Thursday, 21 June 2012

Save Money At The Supermarket - Grow Your Own food And Keep Hens




A great way to save money at the supermarket is to grow some food yourself and/or keep a few hens for fresh eggs. 


Anyone can grow their own, you don't have to be an accomplished gardener to be successful at growing vegetables and the satisfaction that growing food for your table brings, is immense. You don't even need a big garden, you can grow veggies in pots & bags on balconies and Ive even seen herbs & veggies being grown in windows.


I gave up my allotment last year because I struggled to find the time to manage such a vast area so I decided to grow my veg this year in raised beds, pots, bags and hanging baskets in my back garden which has proved to be much more manageable.


Potato seeds can be picked up for a couple of quid for around 30 seeds and can easily be grown in bags. You can buy bags specifically designed for growing spuds but old compost bags work just as well.





Potato seeds were planted in the bag in March and by June we have lots of growth.


Hopefully in another few weeks I'll be harvesting delicious fresh spuds.

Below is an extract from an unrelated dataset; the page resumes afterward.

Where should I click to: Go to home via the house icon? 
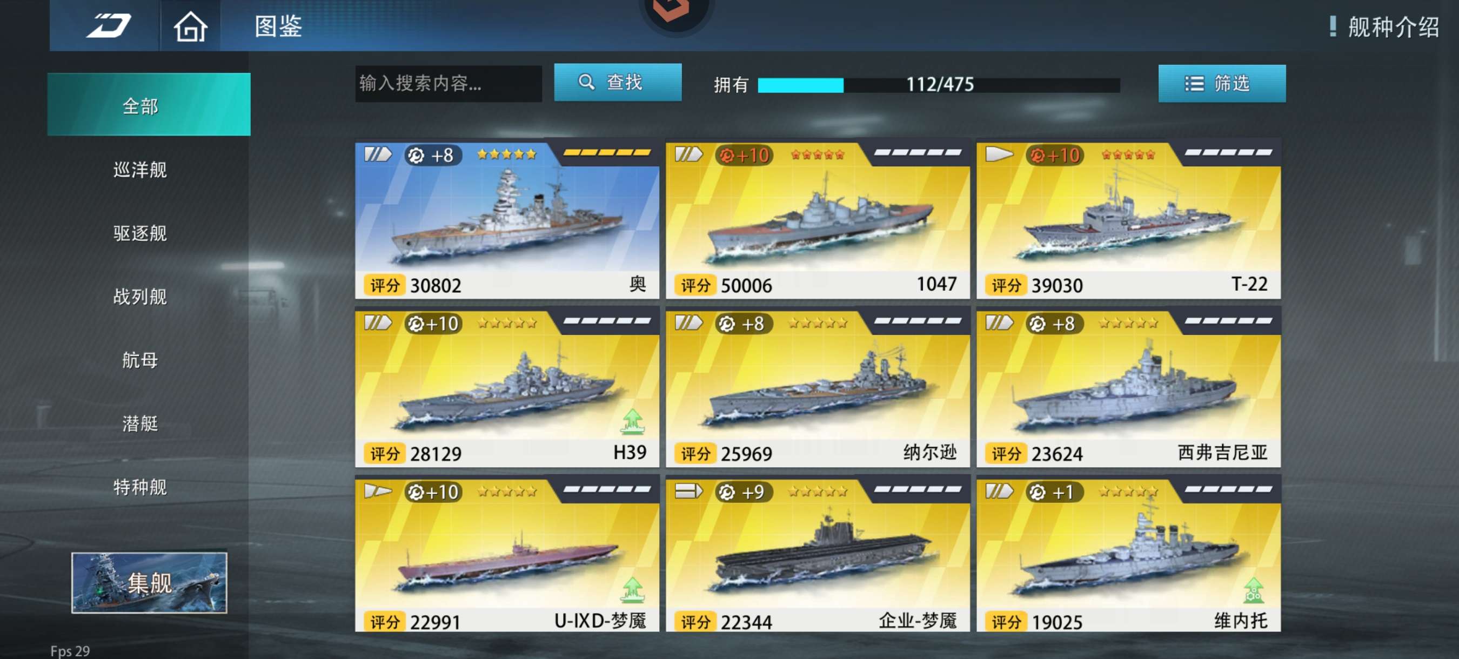[x=190, y=27]
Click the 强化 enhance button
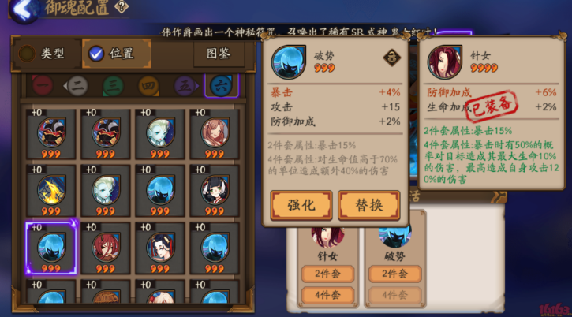Viewport: 572px width, 317px height. point(301,205)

My Niece seeded my tomato's this year over the Easter holidays. 
 

kids love to get involved with growing food too.


They are doing really well and soon we will be able to pick lots of yummy toms that are full of flavour just as we have in previous years.


So we save money at the supermarket by growing our own food and keeping a few hens.
Why not give a go too.



10 comments:

  1. Lovely photo's! Our back garden is on the smallish side and is all patio slabs with a raised border of random flowers and small conifers and ivy. We haven't had a chance to get green fingered since we bought the house 2 years ago as we've been busy renovating inside! I am planning on widening the borders though as I would love to have more greenery! I have talked to my boyfriend in the past about my hopes to grow some veg and strawberries in pots in the garden when we finally get around to renovating outside!

    Before me and my boyfriend moved in together I've always lived in houses with large back gardens. When my parents were together my dad grew vegetables and we had some large apple trees too! I hated picking up brown rotten apples as a child!

    Now my parents are apart my dad lives in a ground floor flat which has no room for any gardening on account of the shared swimming pool taking up all the room but he does have a very large allotment which he loves! He has two chicken coops with runs big enough for us all to stand inside, 2 sheds and a green house on it as well as vegetable plots - I don't know how he keeps up with it all but he does! He also keeps bee's!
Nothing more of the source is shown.